◆ What the exercise asks
Rewrite the rows below, changing every "GUI agent" to "interface agent" and leaving everything else as it is.

◆ The records

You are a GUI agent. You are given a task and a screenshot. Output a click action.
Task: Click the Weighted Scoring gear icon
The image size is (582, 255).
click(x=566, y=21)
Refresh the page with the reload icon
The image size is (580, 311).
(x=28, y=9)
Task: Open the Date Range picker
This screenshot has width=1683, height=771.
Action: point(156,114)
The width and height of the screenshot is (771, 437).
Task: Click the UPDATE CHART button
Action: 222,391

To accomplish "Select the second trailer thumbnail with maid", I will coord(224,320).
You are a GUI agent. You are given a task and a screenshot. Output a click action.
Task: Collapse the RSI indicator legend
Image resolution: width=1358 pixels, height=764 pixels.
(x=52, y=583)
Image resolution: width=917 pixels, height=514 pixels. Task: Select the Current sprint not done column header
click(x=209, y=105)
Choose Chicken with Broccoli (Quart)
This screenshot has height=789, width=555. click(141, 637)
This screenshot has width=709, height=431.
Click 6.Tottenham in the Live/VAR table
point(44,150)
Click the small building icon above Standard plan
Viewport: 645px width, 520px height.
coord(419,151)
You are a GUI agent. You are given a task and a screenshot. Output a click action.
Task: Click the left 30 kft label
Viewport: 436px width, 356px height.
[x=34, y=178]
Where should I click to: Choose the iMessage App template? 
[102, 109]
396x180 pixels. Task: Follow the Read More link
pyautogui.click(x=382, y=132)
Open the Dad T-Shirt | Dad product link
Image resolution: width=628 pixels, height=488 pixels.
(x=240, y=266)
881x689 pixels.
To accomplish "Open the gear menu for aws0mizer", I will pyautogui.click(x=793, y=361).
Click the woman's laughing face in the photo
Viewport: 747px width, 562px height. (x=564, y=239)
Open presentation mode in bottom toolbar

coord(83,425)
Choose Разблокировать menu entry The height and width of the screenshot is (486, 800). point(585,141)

◆ Answer to this task
You are a interface agent. You are given a task and a screenshot. Output a click action.
Task: Click the Weighted Scoring gear icon
The image size is (582, 255).
click(x=566, y=21)
Refresh the page with the reload icon
The image size is (580, 311).
(x=28, y=9)
Task: Open the Date Range picker
This screenshot has width=1683, height=771.
Action: point(156,114)
The width and height of the screenshot is (771, 437).
Task: Click the UPDATE CHART button
Action: 222,391

To accomplish "Select the second trailer thumbnail with maid", I will coord(224,320).
You are a interface agent. You are given a task and a screenshot. Output a click action.
Task: Collapse the RSI indicator legend
Image resolution: width=1358 pixels, height=764 pixels.
(x=52, y=583)
Image resolution: width=917 pixels, height=514 pixels. Task: Select the Current sprint not done column header
click(x=209, y=105)
Choose Chicken with Broccoli (Quart)
This screenshot has height=789, width=555. click(141, 637)
This screenshot has width=709, height=431.
Click 6.Tottenham in the Live/VAR table
point(44,150)
Click the small building icon above Standard plan
Viewport: 645px width, 520px height.
coord(419,151)
You are a interface agent. You are given a task and a screenshot. Output a click action.
Task: Click the left 30 kft label
Viewport: 436px width, 356px height.
[x=34, y=178]
Where should I click to: Choose the iMessage App template? 
[102, 109]
396x180 pixels. Task: Follow the Read More link
pyautogui.click(x=382, y=132)
Open the Dad T-Shirt | Dad product link
Image resolution: width=628 pixels, height=488 pixels.
(x=240, y=266)
881x689 pixels.
To accomplish "Open the gear menu for aws0mizer", I will pyautogui.click(x=793, y=361).
Click the woman's laughing face in the photo
Viewport: 747px width, 562px height. (x=564, y=239)
Open presentation mode in bottom toolbar

coord(83,425)
Choose Разблокировать menu entry The height and width of the screenshot is (486, 800). point(585,141)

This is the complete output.